State Your Case: Matt Blair
A rare four-down linebacker
(Published December 2020)
Three-down linebackers in the NFL are rare.
In the era of specialization in today’s NFL, if linebackers hope to stay on the field they need the bulk to play the run on first down and the speed to stay with backs and tight ends in pass coverage on second and third downs.
Four-down linebackers are even more rare. In any era. Which is why the career of the late Matt Blair deserves far greater scrutiny than it’s received thus far. He was an impact player on all four downs with the Minnesota Vikings in the 1970s and 1980s.

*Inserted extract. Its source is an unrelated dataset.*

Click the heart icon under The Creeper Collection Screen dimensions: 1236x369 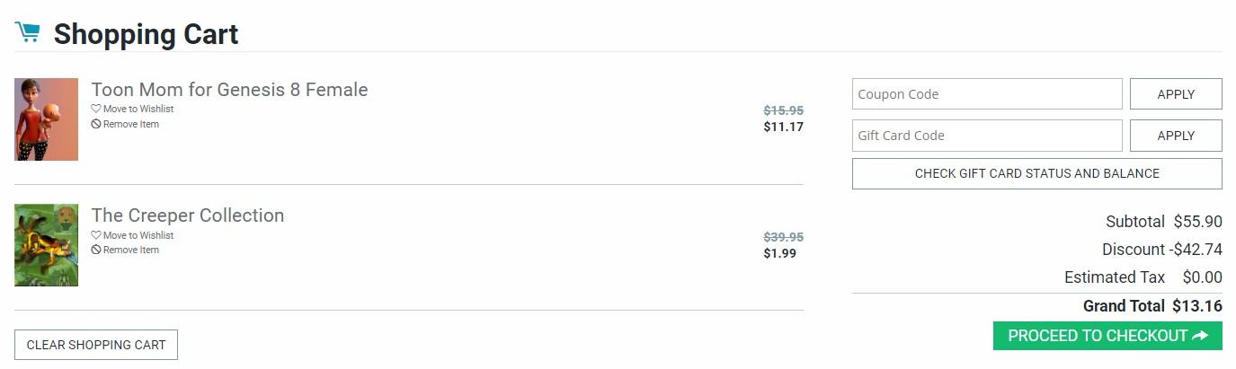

The turn of the 1980 decade marked a golden era for outside linebackers with the position transitioning from the physical prototype (Ted Hendricks, Brad Van Pelt, Dave Wilcox) of the early 1970s, to the technicians (Jack Ham, Thomas Henderson, Tom Jackson) of the mid-to-late 1970s to the edge rushers (Lawrence Taylor, Rickey Jackson, Hugh Green) of the early 1980s. There was a blend of all three types from 1977 through 1982 but only two went to the Pro Bowl all six of those seasons – Matt Blair and Robert Brazile.
Brazile was enshrined in Canton as a senior candidate in 2017. Blair has never been discussed as a Hall of Fame finalist. He became eligible for Canton in 1990 but his 20-year window of eligibility expired without his ever advancing to the semifinals. He has languished in the senior pool now for 11 years without any movement on his candidacy.
Matt Blair was a better player than that.
Blair posted a career-high 220 tackles in 1981, the third-best single season in franchise history, and finished his career with 1,452 – second-best in Vikings’ history. He was named one of the 50 greatest Vikings of all-time in 2010 and was enshrined in the club’s Ring of Honor in 2012.
Blair was a second-round draft pick out of Iowa State in 1974 and started six games as a rookie backing up one of the most vaunted defensive fronts in NFL history, the Purple People Eaters. That line featured Hall of Famers Carl Eller and Alan Page and formed the backbone of teams that went to four of the first 11 Super Bowls.
Those appearances came during an era before the blitzing linebackers. With Eller, Page and Jim Marshall, Minnesota didn’t need any help with the pass rush up front. All three retired with 100-plus career sacks. The Vikings needed their linebackers to play a traditional game, stuff the run and cover the pass. At 6-5, 232 pounds, Blair was the physical prototype for that style of play.
Blair recovered a team-leading five fumbles in 1976, led the team in tackles for the first time with 112 in 1978 and then led the team with six sacks in 1981. He finished his career with 23 sacks, 20 fumble recoveries and 16 interceptions. He returned one fumble 49 yards for a touchdown in a 24-20 victory over the Chicago Bears in 1978.
You can debate whether his production as a three-down linebacker was Hall of Fame worthy. But there is no debate that his fourth-down productivity bore a Hall-of-Fame stamp. The adage that special teams are a third of the game? Blair took his role in the kicking game seriously. In fact, he took it to another level.
In 1976, in his first full season as a starter, Blair led the Vikings with 18 special-teams tackles on Minnesota’s way to the franchise’s fourth Super Bowl. The following year he set a franchise single-season record with five blocked kicks, then repeated that feat in 1979.
In all, Blair blocked a franchise-record 20 kicks – 16 conversions, two field goals and two punts. He blocked two kicks in a single-game three times. Blair also blocked three more kicks in the post-season, including a punt by the Pittsburgh Steelers in the 1975 Super Bowl.
Blair made tackles, sacked quarterbacks, intercepted passes, forced fumbles, recovered fumbles and blocked kicks. He did everything you could ask of a linebacker during the course of a four-down offensive series.
His game was complete – and Blair played that game for 12 seasons, going to the Pro Bowl in half of them. He played in 96 regular-season victories on teams that won three NFC championships. Blair passed away in October at the age of 70 … but his career should not be forgotten. Nor should it be as overlooked as it has been.